Poprzednim razem, gdy pisałem o fajnych miejscówkach w okolicy 3 Stawów, nie mogłem wiele napisać o jedzeniu serwowanym w kontenerach tuż przy wodzie… bo nie próbowałem. Ale jak mówi ludowe porzekadło – co się odwlecze, to… się odwlecze 😉
I jak to zwykle bywa, okazja sama się dowlekła.
Siedząc sobie spokojnie wieczorkiem i nie wadząc nikomu, mogłem oddać się przyjemności testowania quesadillas. A że zabrałem całą, wielką rodzinkę to od razu w kilku odsłonach: z ananasem, chorizo i serem.

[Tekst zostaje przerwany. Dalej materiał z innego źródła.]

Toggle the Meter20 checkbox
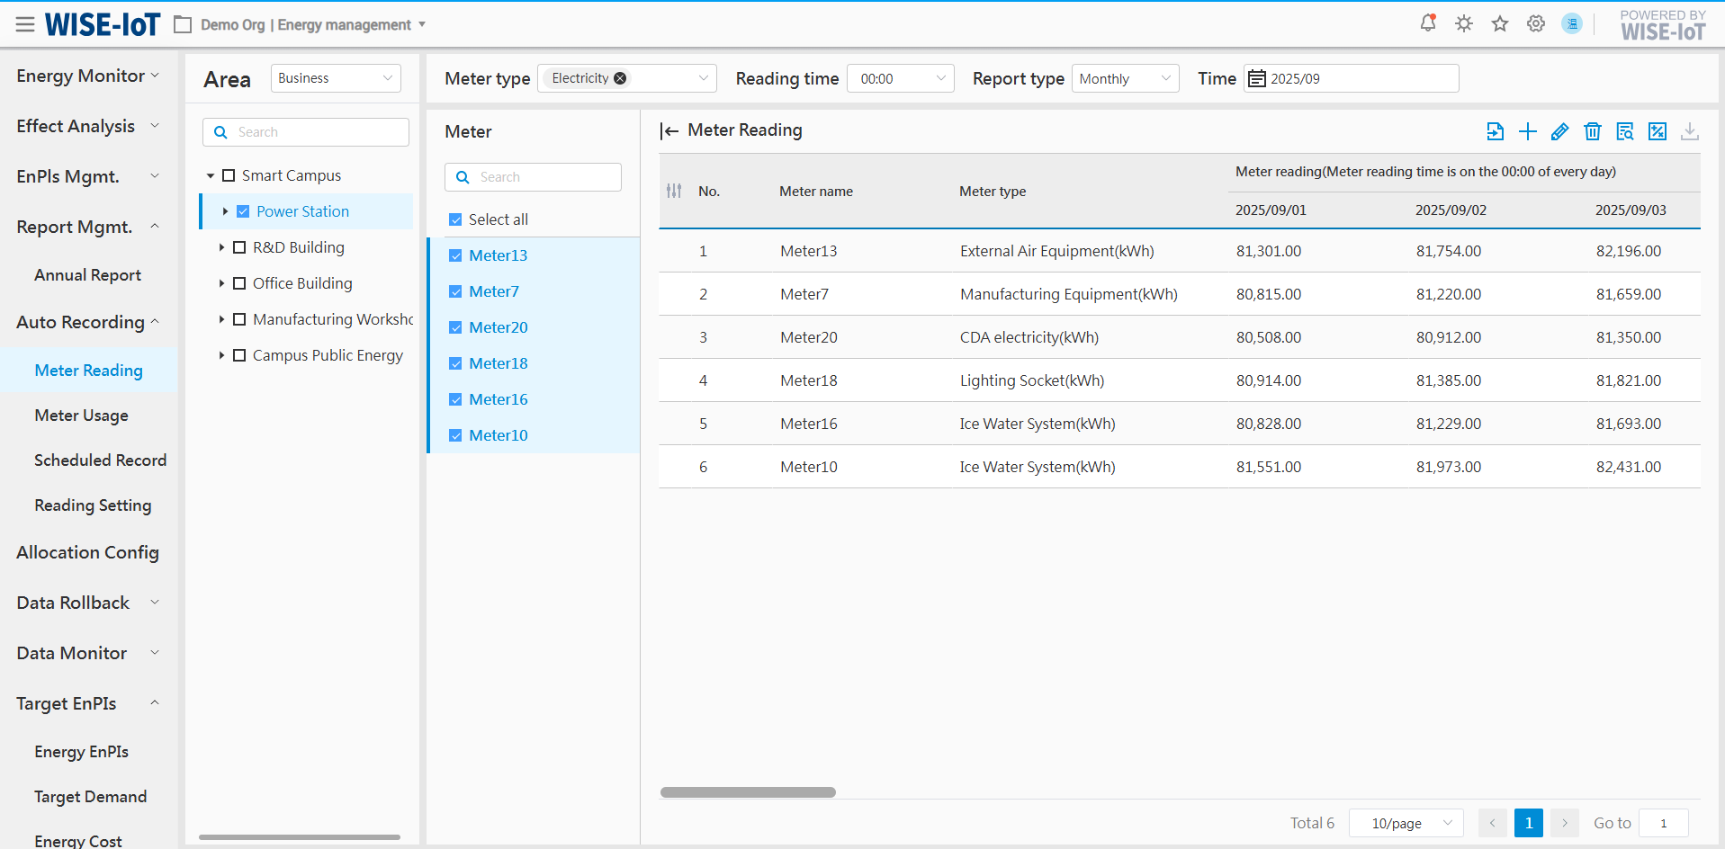The image size is (1725, 849). click(x=455, y=327)
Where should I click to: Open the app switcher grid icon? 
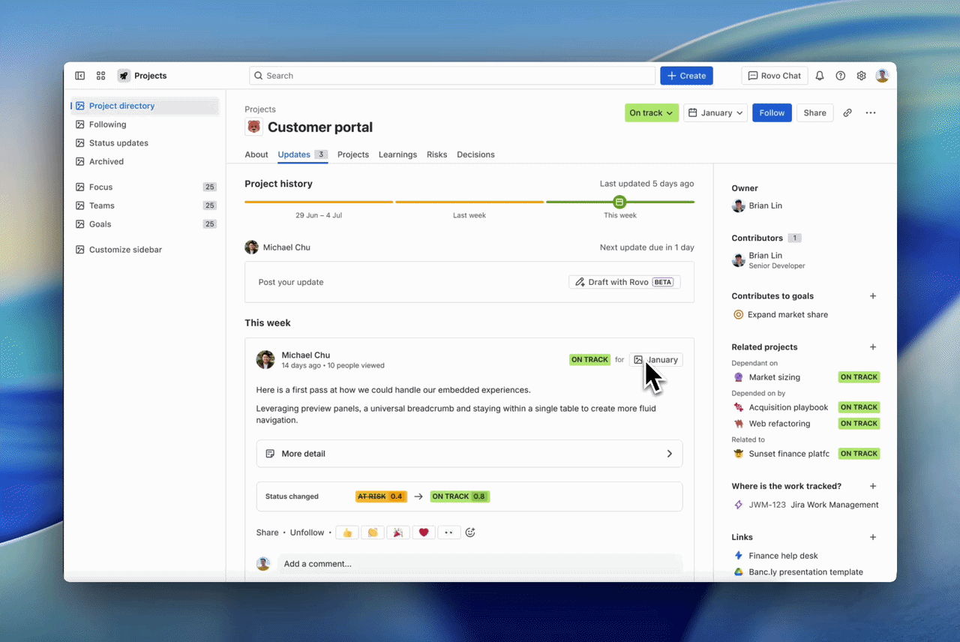point(101,76)
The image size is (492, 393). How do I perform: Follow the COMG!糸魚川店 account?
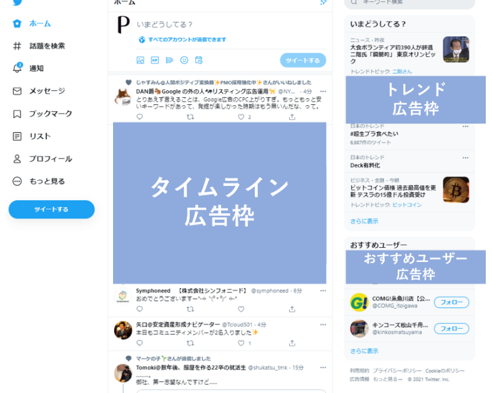[x=451, y=303]
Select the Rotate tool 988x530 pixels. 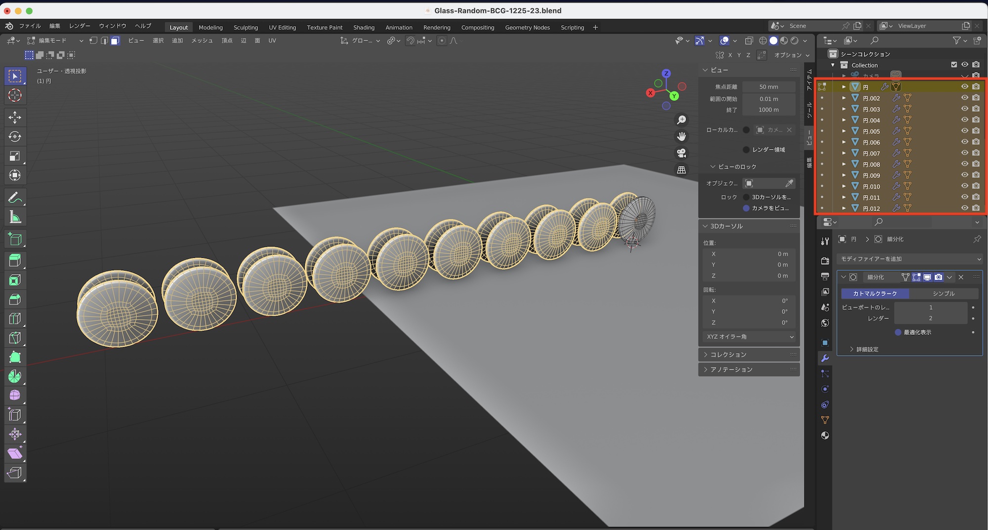[15, 137]
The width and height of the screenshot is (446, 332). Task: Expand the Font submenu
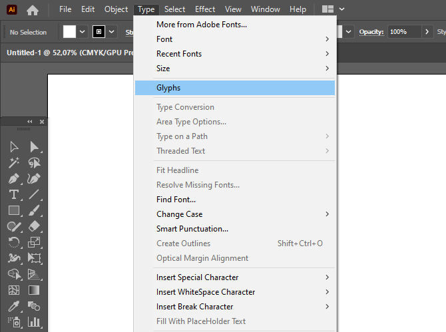[327, 39]
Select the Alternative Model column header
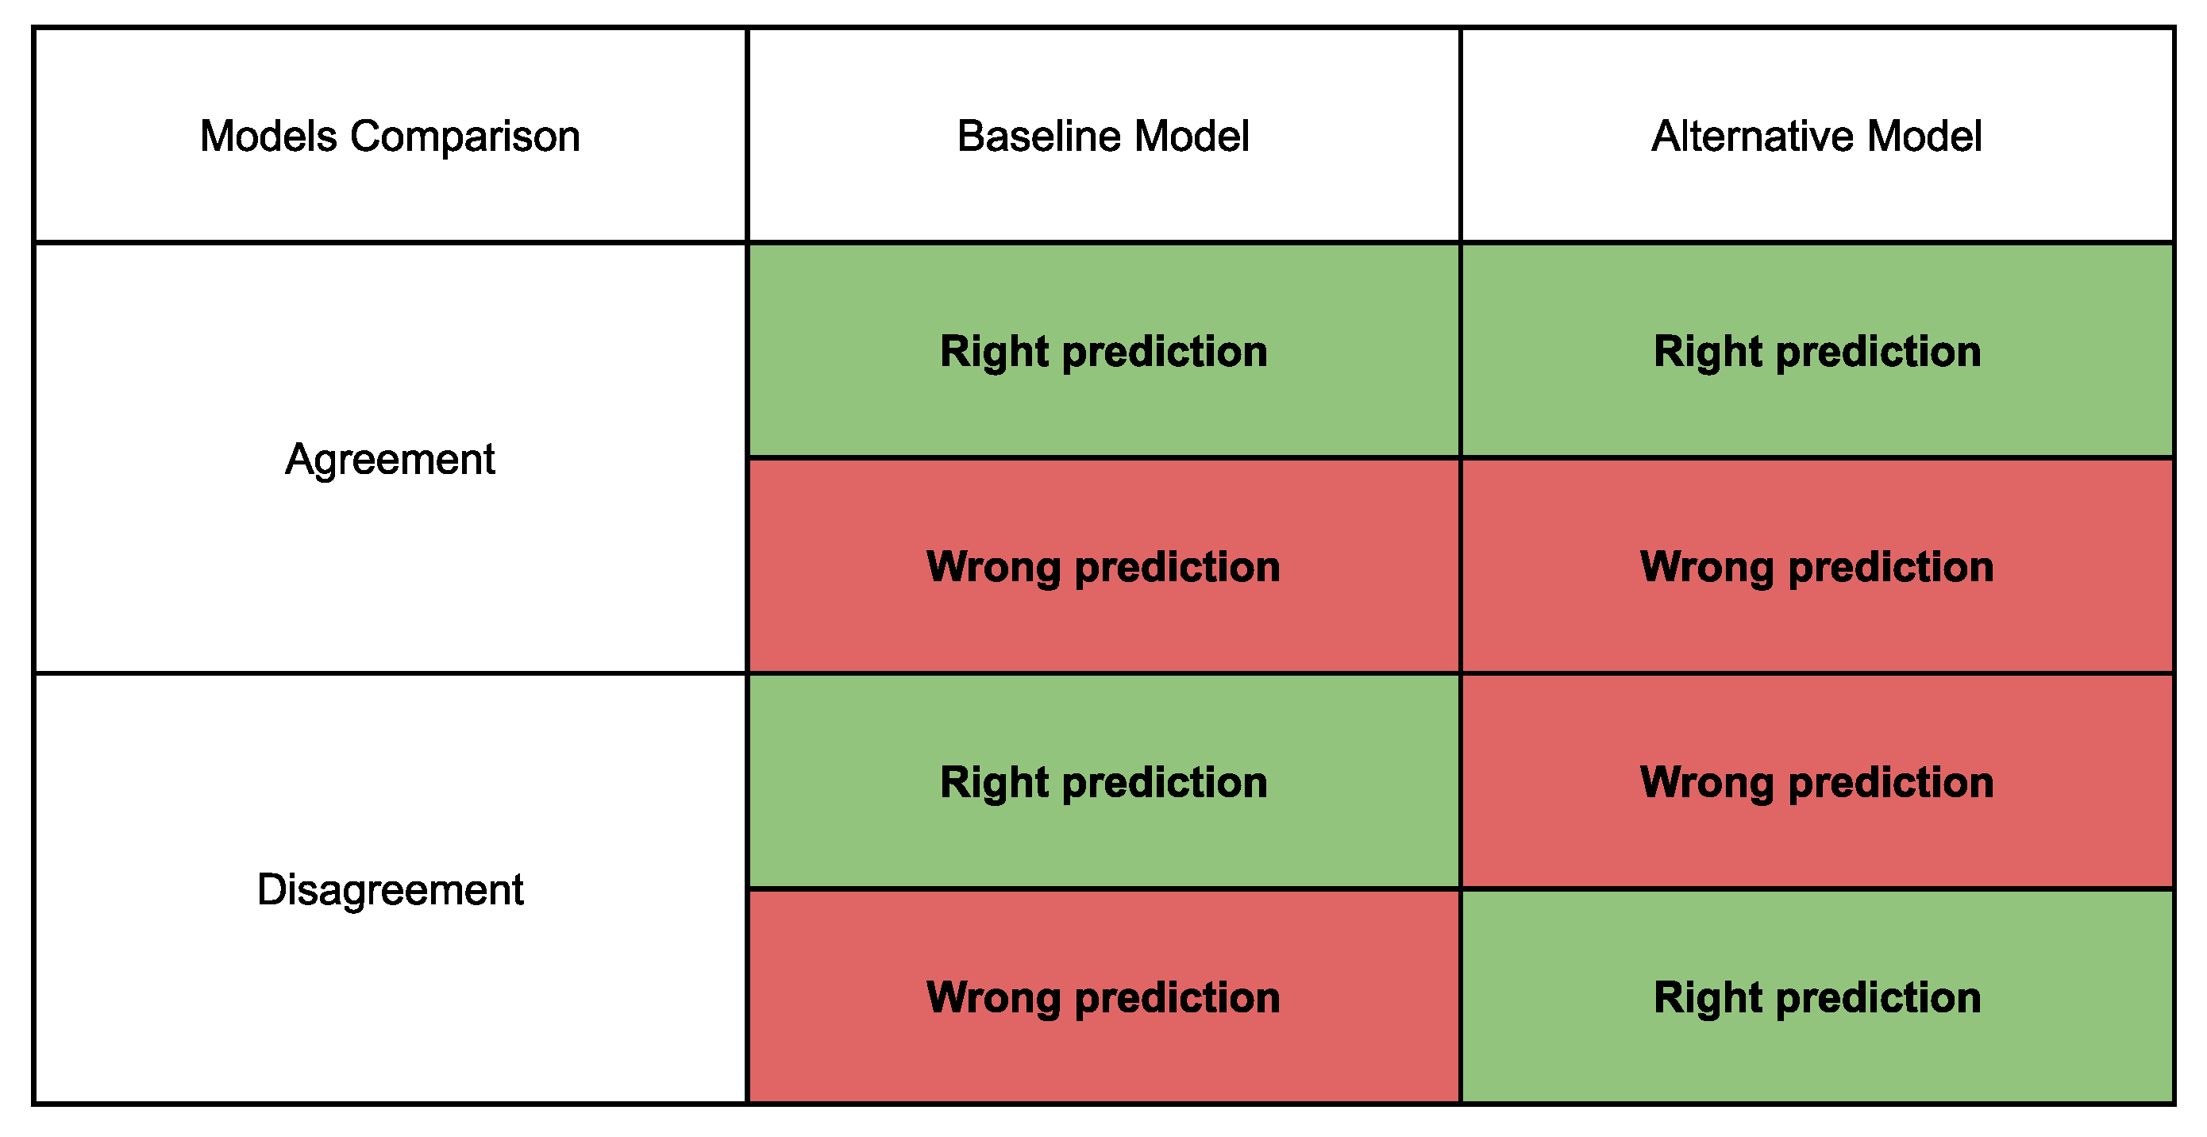 pos(1816,136)
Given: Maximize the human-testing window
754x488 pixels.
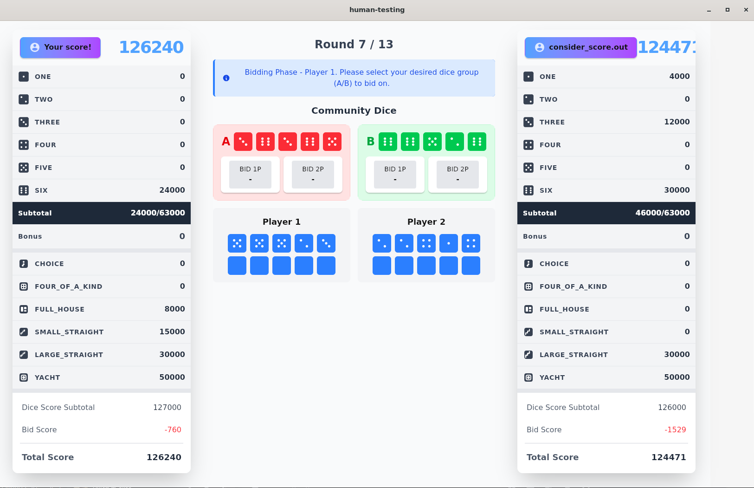Looking at the screenshot, I should pyautogui.click(x=728, y=10).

Ilość trójkącików na plastikowym talerzyku mnie przytłoczyła. Nie będę ukrywał. Gdybym wiedział, to dzieciaki dostałyby porcję na pół, przynajmniej by się nie zmarnowało 😉
Wracając do smaku, to najlepsza była wersja z ananasem. Nie, no nie wierzę, że to napisałem. Nie lubię ananasa w wytrawnym jedzeniu. Fuu. Ale nie tym razem. Słodkie kawałki świetnie współgrają z pszennym plackiem i rozpuszczonym serem. Warto! Zwłaszcza, że każdej porcji towarzyszy pomidor z cebulką, kolendrą i chili. Doskonale zaostrza apetyt.
Podobnie jak inne kontenery i ten będzie czynny co najmniej do końca września. Pogoda ma sprzyjać, a nie ma nic przyjemniejszego niż zimne piwko w upalny wieczór, zagryzane czymś dobrym 🙂
Sztauwajery, bar i grill, adres nieznany, ale najłatwiej dojść piechotą prosto od parkingu przy Lidlu na os. Paderewskiego.